Der Riesenkonzern General Motors scheiterte stets an seinem Bemühen, den anspruchsvollen Kunden auf unserer Seite des Atlantiks den American Way of Drive schmackhaft zu machen. Zu groß, zu teuer, zu durstig, einfach unpassend für europäische Straßen.
Vielleicht klappt´s ja jetzt. Mit der durchaus spannenden Luxuslimousine CT6, die das Logo der Nobel-Marke Cadillac trägt.
Ob der große Ami als Alternative zu E-Klasse, A6 oder gar einer deutschen Limousine aus der Oberklasse durchgehen kann, soll eine rund einwöchige Testfahrt entlang der US-Ostküste rund um Washington D.C. und durch die Bundesstaaten Maryland und Virginia zeigen.
Hier steht kein US-Straßenkreuzer vergangener Tage. Der CT6 ist zwar immer noch stolze 5,18 Meter lang, wirkt aber dank seiner flachen Bauweise, dem kurzen Überhang vorn und der glatt-geschmeidigen Karosserie sowohl elegant als auch sportlich.
Der CT6 bietet eine klassische Stufenheck-Form ohne Schnörkel, wenn man mal vom LED-Tagfahrlicht absieht, das aus den Scheinwerfern senkrecht nach unten ragt, aber ein Erkennungszeichen der neuen Caddy-Generation ist.
Die Anzeigen im Cockpit erstrahlen standesgemäß mit LCD-Technik, ein großer Touchscreen-Monitor im Zentrum bietet neben dem Navigationssystem diverse andere Bedienmöglichkeiten.
Das volldigitale Instrument bietet klare Farben und eine übersichtliche Darstellung der wichtigsten Informationen für den Fahrer.
Durchaus auffallend aber der Innenraum, vor allem durch eine Neuerung, die derzeit nur Cadillac bietet.
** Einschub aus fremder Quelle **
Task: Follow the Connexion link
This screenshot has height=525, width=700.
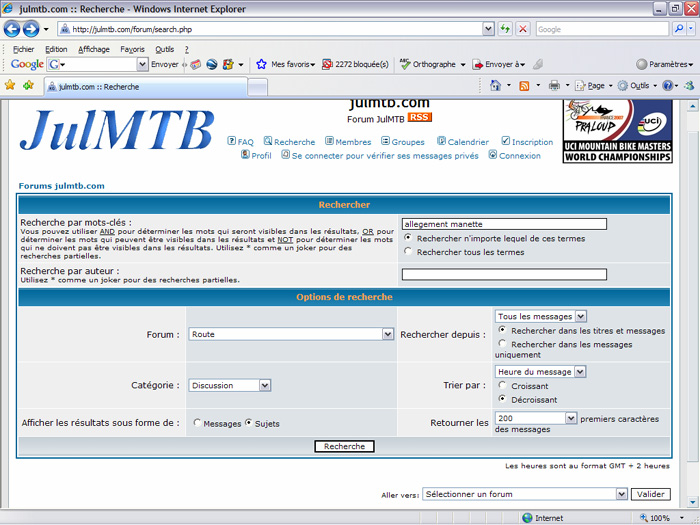Action: [x=519, y=156]
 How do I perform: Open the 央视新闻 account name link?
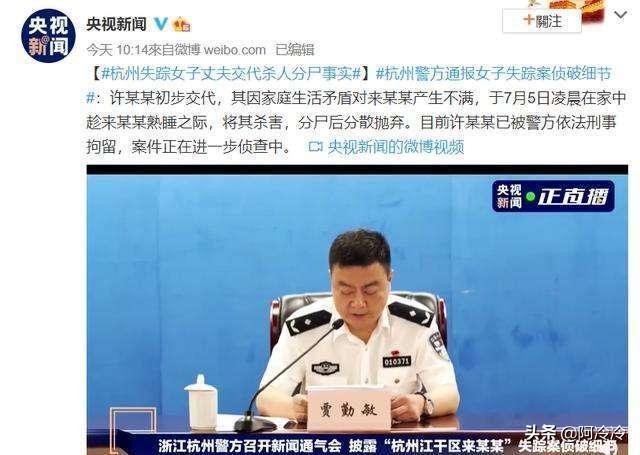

Auf Knopfdruck wird das vertraute Bild des Innenspiegels durch das einer hochauflösenden Farbkamera ersetzt. 300 Prozent mehr Sichtfläche, so gestochen scharf, das selbst einzelne Regentropfen sichtbar werden.
Der Dreiliter-Sechszylinder vertraut auf zwei Turbolader, erweist sich auf Autobahn oder Landstraße als überraschend agil. Was vor allem an seiner wuchtigen Durchzugskraft liegt, die frühes Hochschalten erlaubt und so zur besseren Futterverwertung beiträgt.
Hinzu kommt, dass zwei der sechs Zylinder automatisch stillgelegt werden, wenn ihre Kraft nicht benötigt wird.
Ein Blick in die Preisliste offenbart, wie schnell die in Europa entwickelten elektronischen Helfer auch in den USA Einzug halten. Ein Spurhalte-Assistent, der automatisch von der weißen Fahrbahnmarkierung weglenkt, Abstandsradar, Fernlichtautomatik für das LED-Licht, Notbremsfunktion auch beim Rückwärtsfahren (wenn beim Rangieren zum Beispiel ein Einkaufswagen übersehen wurde).
Der Nachtsichtassistent erkennt Menschen und Tiere. Die Elektronik übernimmt auch die Steuerung der Hinterachslenkung (je nach Lenkeinschlag bis zu 3,5 Grad) und die automatische Fahrwerksregelung, die sich blitzschnell auf den jeweiligen Untergrund einstellt.
Die feinsten dieser Details sind allerdings nur beim Spitzenmodell des CT6 zu haben. Das kostet mit 94.500 Euro auch gleich stolze 21.000 Euro mehr als der günstigste US-Riese.
Das Argument, damit immer noch ein paar Tausender unter ähnlich ausgestatteten Edelkarossen aus Süddeutschland zu liegen, vermag nicht zu überzeugen. In dieser Preisklasse kommt es nun mal nicht auf 10.000 Euro mehr oder weniger an.